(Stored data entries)
◆ ◆ ◆ ◆
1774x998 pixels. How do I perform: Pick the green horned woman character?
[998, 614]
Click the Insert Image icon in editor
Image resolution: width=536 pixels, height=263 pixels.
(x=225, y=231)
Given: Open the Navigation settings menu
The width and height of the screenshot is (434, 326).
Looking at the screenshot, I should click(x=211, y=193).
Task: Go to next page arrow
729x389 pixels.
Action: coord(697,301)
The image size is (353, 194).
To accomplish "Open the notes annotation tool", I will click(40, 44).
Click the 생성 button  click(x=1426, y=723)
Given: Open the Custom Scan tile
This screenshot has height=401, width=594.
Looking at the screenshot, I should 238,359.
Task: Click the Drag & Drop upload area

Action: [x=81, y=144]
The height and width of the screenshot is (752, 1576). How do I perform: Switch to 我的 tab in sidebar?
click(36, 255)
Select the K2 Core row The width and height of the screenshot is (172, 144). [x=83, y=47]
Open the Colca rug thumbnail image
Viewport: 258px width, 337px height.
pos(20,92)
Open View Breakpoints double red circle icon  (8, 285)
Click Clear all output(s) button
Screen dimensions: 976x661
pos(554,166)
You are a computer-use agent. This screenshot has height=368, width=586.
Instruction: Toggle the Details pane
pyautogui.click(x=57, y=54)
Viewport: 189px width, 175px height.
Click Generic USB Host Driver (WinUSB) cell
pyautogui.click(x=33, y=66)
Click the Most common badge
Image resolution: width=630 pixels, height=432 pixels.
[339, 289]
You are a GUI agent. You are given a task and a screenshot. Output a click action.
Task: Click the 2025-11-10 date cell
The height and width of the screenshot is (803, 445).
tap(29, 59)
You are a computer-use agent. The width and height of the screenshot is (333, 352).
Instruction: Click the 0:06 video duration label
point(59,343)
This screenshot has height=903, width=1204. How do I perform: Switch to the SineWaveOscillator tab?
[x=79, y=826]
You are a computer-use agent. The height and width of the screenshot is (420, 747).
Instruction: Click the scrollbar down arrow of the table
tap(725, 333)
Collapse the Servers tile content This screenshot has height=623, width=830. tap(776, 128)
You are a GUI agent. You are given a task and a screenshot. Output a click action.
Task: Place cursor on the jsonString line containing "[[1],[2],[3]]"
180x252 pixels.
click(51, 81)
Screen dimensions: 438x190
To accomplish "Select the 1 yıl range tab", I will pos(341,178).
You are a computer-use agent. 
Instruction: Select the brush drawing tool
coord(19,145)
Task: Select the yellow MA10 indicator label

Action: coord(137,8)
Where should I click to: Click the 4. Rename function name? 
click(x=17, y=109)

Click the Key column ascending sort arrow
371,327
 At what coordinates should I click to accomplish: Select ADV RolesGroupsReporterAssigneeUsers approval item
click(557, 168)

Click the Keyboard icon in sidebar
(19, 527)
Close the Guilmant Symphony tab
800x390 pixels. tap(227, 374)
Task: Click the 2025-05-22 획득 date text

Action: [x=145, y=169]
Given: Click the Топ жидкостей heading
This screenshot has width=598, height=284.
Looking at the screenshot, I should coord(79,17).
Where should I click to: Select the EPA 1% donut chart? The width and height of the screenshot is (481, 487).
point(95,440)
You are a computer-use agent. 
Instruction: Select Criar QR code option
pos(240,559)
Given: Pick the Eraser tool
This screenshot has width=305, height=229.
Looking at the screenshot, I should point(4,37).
◆ ◆ ◆ ◆
**Exercise directions**. Write out every line of the records exactly.

**Solution for this task**.
1774x998 pixels. How do I perform: Pick the green horned woman character?
[998, 614]
Click the Insert Image icon in editor
Image resolution: width=536 pixels, height=263 pixels.
(x=225, y=231)
Given: Open the Navigation settings menu
The width and height of the screenshot is (434, 326).
Looking at the screenshot, I should click(x=211, y=193).
Task: Go to next page arrow
729x389 pixels.
Action: coord(697,301)
The image size is (353, 194).
To accomplish "Open the notes annotation tool", I will click(40, 44).
Click the 생성 button  click(x=1426, y=723)
Given: Open the Custom Scan tile
This screenshot has height=401, width=594.
Looking at the screenshot, I should 238,359.
Task: Click the Drag & Drop upload area

Action: [x=81, y=144]
The height and width of the screenshot is (752, 1576). How do I perform: Switch to 我的 tab in sidebar?
click(36, 255)
Select the K2 Core row The width and height of the screenshot is (172, 144). [x=83, y=47]
Open the Colca rug thumbnail image
Viewport: 258px width, 337px height.
pos(20,92)
Open View Breakpoints double red circle icon  (8, 285)
Click Clear all output(s) button
Screen dimensions: 976x661
pos(554,166)
You are a computer-use agent. This screenshot has height=368, width=586.
Instruction: Toggle the Details pane
pyautogui.click(x=57, y=54)
Viewport: 189px width, 175px height.
Click Generic USB Host Driver (WinUSB) cell
pyautogui.click(x=33, y=66)
Click the Most common badge
Image resolution: width=630 pixels, height=432 pixels.
[339, 289]
You are a GUI agent. You are given a task and a screenshot. Output a click action.
Task: Click the 2025-11-10 date cell
The height and width of the screenshot is (803, 445).
tap(29, 59)
You are a computer-use agent. The width and height of the screenshot is (333, 352).
Instruction: Click the 0:06 video duration label
point(59,343)
This screenshot has height=903, width=1204. How do I perform: Switch to the SineWaveOscillator tab?
[x=79, y=826]
You are a computer-use agent. The height and width of the screenshot is (420, 747).
Instruction: Click the scrollbar down arrow of the table
tap(725, 333)
Collapse the Servers tile content This screenshot has height=623, width=830. tap(776, 128)
You are a GUI agent. You are given a task and a screenshot. Output a click action.
Task: Place cursor on the jsonString line containing "[[1],[2],[3]]"
180x252 pixels.
click(51, 81)
Screen dimensions: 438x190
To accomplish "Select the 1 yıl range tab", I will pos(341,178).
You are a computer-use agent. 
Instruction: Select the brush drawing tool
coord(19,145)
Task: Select the yellow MA10 indicator label

Action: coord(137,8)
Where should I click to: Click the 4. Rename function name? 
click(x=17, y=109)

Click the Key column ascending sort arrow
371,327
 At what coordinates should I click to accomplish: Select ADV RolesGroupsReporterAssigneeUsers approval item
click(557, 168)

Click the Keyboard icon in sidebar
(19, 527)
Close the Guilmant Symphony tab
800x390 pixels. tap(227, 374)
Task: Click the 2025-05-22 획득 date text

Action: [x=145, y=169]
Given: Click the Топ жидкостей heading
This screenshot has width=598, height=284.
Looking at the screenshot, I should coord(79,17).
Where should I click to: Select the EPA 1% donut chart? The width and height of the screenshot is (481, 487).
point(95,440)
You are a computer-use agent. 
Instruction: Select Criar QR code option
pos(240,559)
Given: Pick the Eraser tool
This screenshot has width=305, height=229.
Looking at the screenshot, I should point(4,37).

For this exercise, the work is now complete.